Creo que no he hablado más de la Rotten y sus pulgas desde
que publiqué la entrada en la que disecciono la historia y sus contradicciones.
He tenido motivos para volver, pero no he querido hacerlo por salud mental. Me
he estado alejando de ese tema y en este caso escribir me producía más daño que
beneficio. Hoy, retomo la historia porque soy más fuerte que hace dos meses y
medio y porque el tema no va a ser mi locura sino la de otra. Es triste ver el
deterioro de una persona, aunque no te caiga bien, aunque desees tenerla lejos.
Eso es lo que está pasando con Ascensión. Se está desmoronando y no quiere
hacerlo sola. Cuando digo sola no es que quiera que alguien le coja la mano
para ayudarla a superarlo, sino que en su caída, nos va a llevar por delante a
los demás.
En mis conclusiones en Malas pulgas, apunto que no me
extrañaría que fuera su mente la que provocara muchos de los síntomas. El
último día antes de las vacaciones de Navidad pasó algo que me hizo pensar que
a esta mujer se le ha ido la cabeza realmente y que necesita ayuda de verdad.
No ayuda como la que le da su médico loco diciéndole que se eche una pipeta de
perro (que igual funciona, no lo sé) sino ayuda psiquiátrica, profesional y en
condiciones. Llegó a la oficina y, al acercarse a su silla, vio un montón de
pulgas en el asiento. Intentó espantarlas, pero no pudo. Aun así, se sentó.

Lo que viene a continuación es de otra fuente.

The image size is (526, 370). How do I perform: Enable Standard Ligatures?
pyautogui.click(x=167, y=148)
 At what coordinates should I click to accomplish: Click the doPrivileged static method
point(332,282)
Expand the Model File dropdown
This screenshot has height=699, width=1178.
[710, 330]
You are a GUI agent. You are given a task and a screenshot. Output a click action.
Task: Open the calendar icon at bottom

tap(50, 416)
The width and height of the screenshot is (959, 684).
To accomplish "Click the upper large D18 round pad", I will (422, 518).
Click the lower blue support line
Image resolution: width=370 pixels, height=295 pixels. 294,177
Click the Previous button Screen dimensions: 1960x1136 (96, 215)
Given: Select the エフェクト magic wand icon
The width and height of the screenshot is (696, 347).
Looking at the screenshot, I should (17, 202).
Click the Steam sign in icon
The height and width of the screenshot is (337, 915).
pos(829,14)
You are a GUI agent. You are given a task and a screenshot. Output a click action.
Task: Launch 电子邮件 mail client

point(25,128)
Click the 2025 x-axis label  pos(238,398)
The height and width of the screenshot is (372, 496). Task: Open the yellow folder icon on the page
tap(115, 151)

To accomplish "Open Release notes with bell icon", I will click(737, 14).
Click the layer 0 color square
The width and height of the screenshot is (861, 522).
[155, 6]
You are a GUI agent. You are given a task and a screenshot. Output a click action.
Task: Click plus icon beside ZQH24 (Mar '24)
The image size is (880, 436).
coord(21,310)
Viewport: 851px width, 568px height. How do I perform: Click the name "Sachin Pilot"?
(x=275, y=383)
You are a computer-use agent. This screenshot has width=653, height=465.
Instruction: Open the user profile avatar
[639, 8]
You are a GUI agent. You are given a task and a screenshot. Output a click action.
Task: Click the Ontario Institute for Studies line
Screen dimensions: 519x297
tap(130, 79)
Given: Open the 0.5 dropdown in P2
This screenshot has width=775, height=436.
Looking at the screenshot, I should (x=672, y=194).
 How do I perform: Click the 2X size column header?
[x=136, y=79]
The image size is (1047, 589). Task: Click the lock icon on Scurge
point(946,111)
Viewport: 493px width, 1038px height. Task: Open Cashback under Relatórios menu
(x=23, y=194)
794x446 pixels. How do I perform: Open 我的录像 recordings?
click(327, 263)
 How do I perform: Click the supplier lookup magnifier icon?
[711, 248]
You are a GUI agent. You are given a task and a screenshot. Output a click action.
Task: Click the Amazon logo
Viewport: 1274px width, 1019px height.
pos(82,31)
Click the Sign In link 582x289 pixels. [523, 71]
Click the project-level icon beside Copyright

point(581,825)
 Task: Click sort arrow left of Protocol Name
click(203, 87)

Poco a poco las pulgas fueron subiendo por su cuerpo, metiéndose por debajo de
la ropa y recorriéndole la piel. Empezó a rascarse y se hizo más daño que por las
(inexistentes) mordeduras. Para mí era toda una metáfora del deseo que siente
porque alguien la toque, le recorra el cuerpo con las manos, con la boca, que
le transmita electricidad y calor. Su manera de tocarse como para enseñarnos el
recorrido de los bichitos era sugerente, erótica. Lo pienso y me da repelús. Es
una imagen que quiero borrar de mi mente.